WORK TO DO>
List the lines of the listing as a numbered list, from the line containing "Click the フォロワー 74 count" through the line containing "Action: pos(62,389)", inclusive, skipping blank lines and leaving out the pictures.
Begin MATERIALS PROVIDED
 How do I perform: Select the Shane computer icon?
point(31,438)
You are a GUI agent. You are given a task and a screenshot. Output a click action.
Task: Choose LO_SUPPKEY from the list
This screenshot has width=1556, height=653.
End MATERIALS PROVIDED
Begin MATERIALS PROVIDED
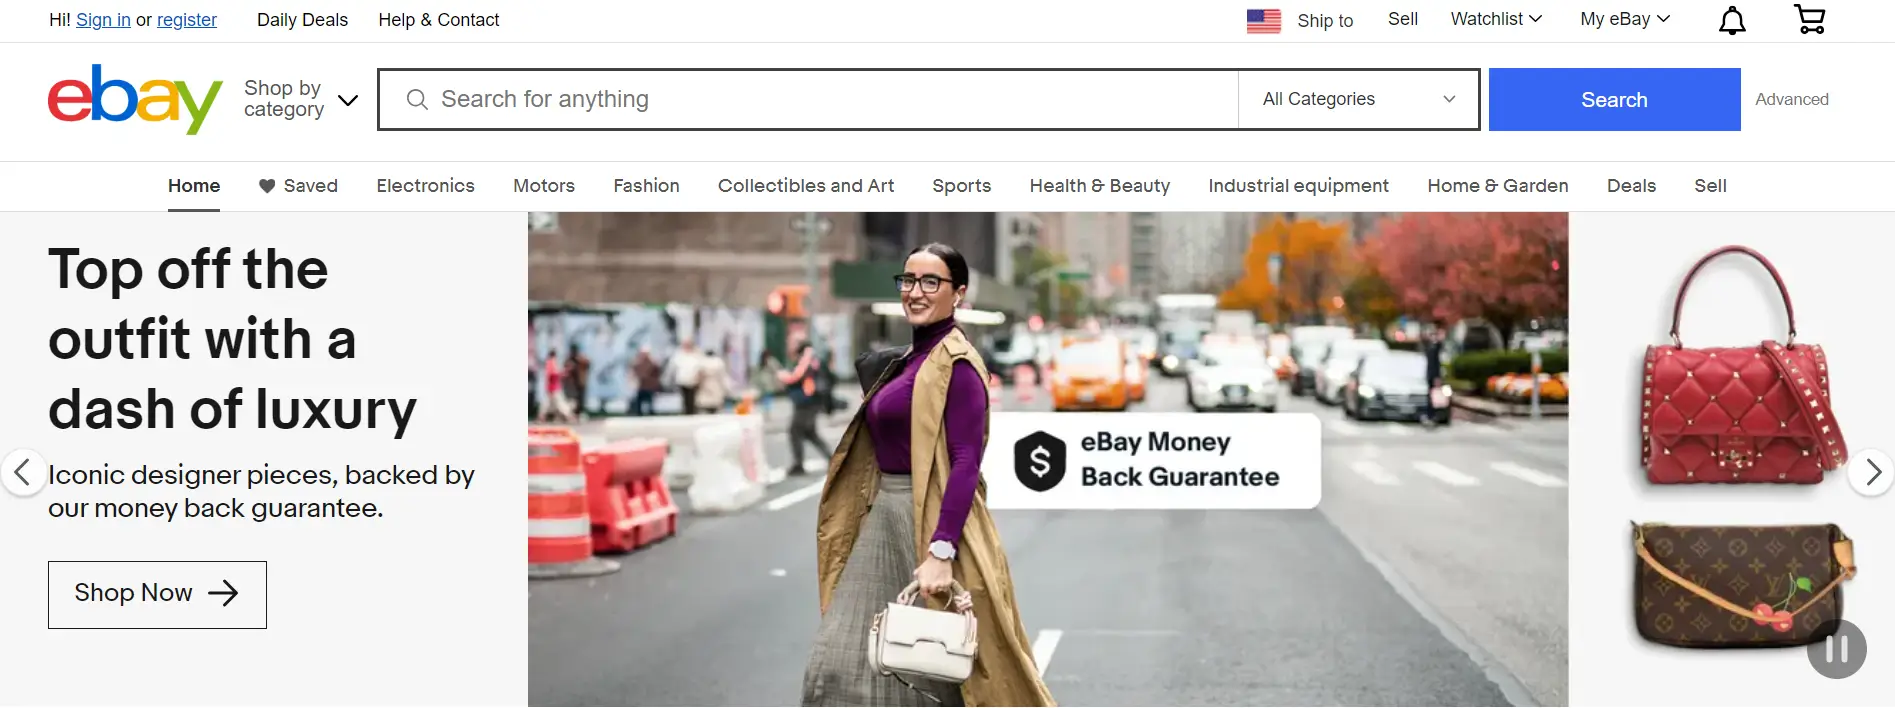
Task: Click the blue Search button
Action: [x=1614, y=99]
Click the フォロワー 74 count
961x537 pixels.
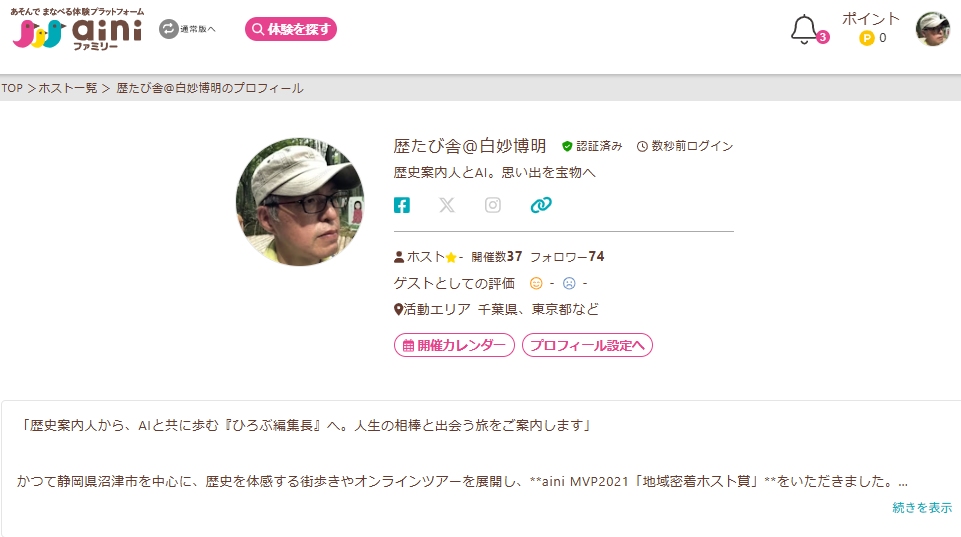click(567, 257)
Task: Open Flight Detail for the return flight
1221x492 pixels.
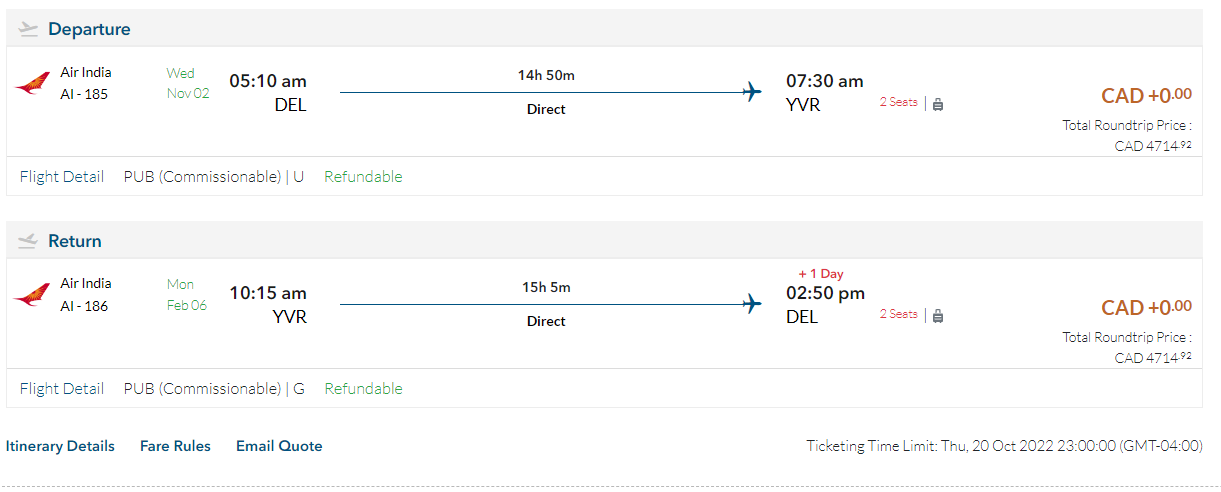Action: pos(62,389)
End MATERIALS PROVIDED
Begin MATERIALS PROVIDED
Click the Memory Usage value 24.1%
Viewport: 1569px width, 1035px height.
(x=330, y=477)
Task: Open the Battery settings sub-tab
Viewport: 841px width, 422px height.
End MATERIALS PROVIDED
FINISHED TASK>
1. Click the フォロワー 74 count
2. 961x537 pixels.
3. click(567, 257)
4. Task: Open Flight Detail for the return flight
5. 1221x492 pixels.
6. Action: pos(62,389)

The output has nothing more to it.